Reviews of Bag Of Knives:

from “Folk and Acoustic Music Exchange” reviewer, Mark S. Tucker: “Whoa, now here's a discovery! This is dyed-in-the-wool folk music and then some. Every song is stripped down to allow the full emotional content through, Bob Bradshaw singing in world-weary wistful tones and playing guitar while Chad Manning rasps a mournful fiddle and twangs his mandolin in an airy threnody of urban pangs and pains. The two go together like hound dog and hobo, neither missing a trick in the human experience while tramping the byways and highways, forever heading towards a forlorn setting sun.

Bradshaw is an attendee of Boston's Berklee School of Music while Manning has recorded and toured with David Grisman but also sat in with the likes of J.D. Crowe and Tony Trischka. Darol Anger has commented very favorably on his plaintive skills, calling him "one of the most expressive" of the new fiddlers. Together, the two lads produce some of the best folkie sounds since the 60s and 70s, understanding the mode marrow deep. You couldn't find a better time machine than Bag of Knives.

One of the many great aspects of this disc is the fact that it hangs together like a piece of architecture, every cut supporting its brothers and sisters, a quiet symphony of ghostly and evanescent airs from the old days gently passing through to tomorrow. Cruel Recipe is vaguely Randy Newman-ish, circa Sail Away, but these guys owe nothing to anyone, creating a sound with clear antecedents while thieving nothing, thus reinvigorating—if that's the correct verb for such a laconic collection (save for From the 2-Step to the 12-Step Once Again, a spritely number)—the esteemed mode in the beginning of the 21st century. This is one Bag of Knives that lands softly on the ear.”

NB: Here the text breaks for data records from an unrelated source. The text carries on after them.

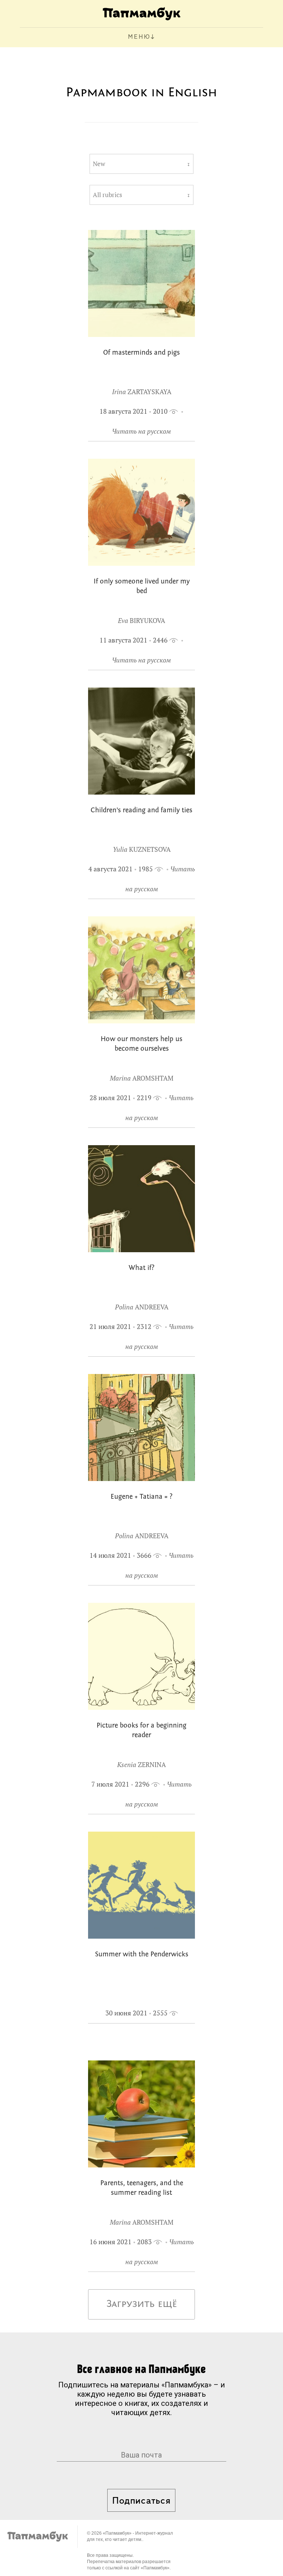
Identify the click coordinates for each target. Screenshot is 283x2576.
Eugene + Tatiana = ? (141, 1497)
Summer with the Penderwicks (141, 1954)
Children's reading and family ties (141, 810)
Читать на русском (141, 431)
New (99, 164)
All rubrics (107, 195)
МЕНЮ (139, 37)
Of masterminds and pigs (141, 353)
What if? (141, 1268)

Minor 7th.com, David Kleiner: "Throughout, the lyrics are as carefully chosen as every note on this elegant album. (The lack of a lyric insert is unforgivable!) Downtempo tunes dominate and sadness lingers. But there's more than enough beauty and inventiveness to lift the coldest heart. The waltz-able refrain ("Dance with me") of "Desert Waltz" -- the tale of a soldier's deployment and return -- brims with longing effectively mirrored by Manning's playing. "Please" features the wish-I'd-written "snug as a gun" (by way of Seamus Heaney?) and "the shock that shook me speechless." "Another Day in the Life" overlays detail on detail on top of insistent bass and fiddle as it moves toward its inevitable but still devastating conclusion. "From The 2-Step To The 12-Step Once Again," brings welcome humor while proving these guys know their way around a swing tune. This "Bag of Knives" is sharp: lovely, affecting, and original."



Bob's Irish, a graduate of the Berklee College of Music in Boston. His new album 'Bag of Knives', recorded with Chad Manning of the David Grisman Bluegrass Experience, is now available at CD Baby. Formerly singer, songwriter and guitar-player with the San Francisco roots-rockers Resident Aliens, noted by the San Francisco Herald for "their exhilarating music" which "served as the soundtrack for many of our favorite memories of San Francisco," Bob appeared on Ron Kavana's album "Irish Ways" alongside Shane McGowan and Paddy Keenan and others last year.



"A cross between Ray Davies, Randy Newman and Ryan Adams", says Taxi. "Thank God for alliteration", says Bob.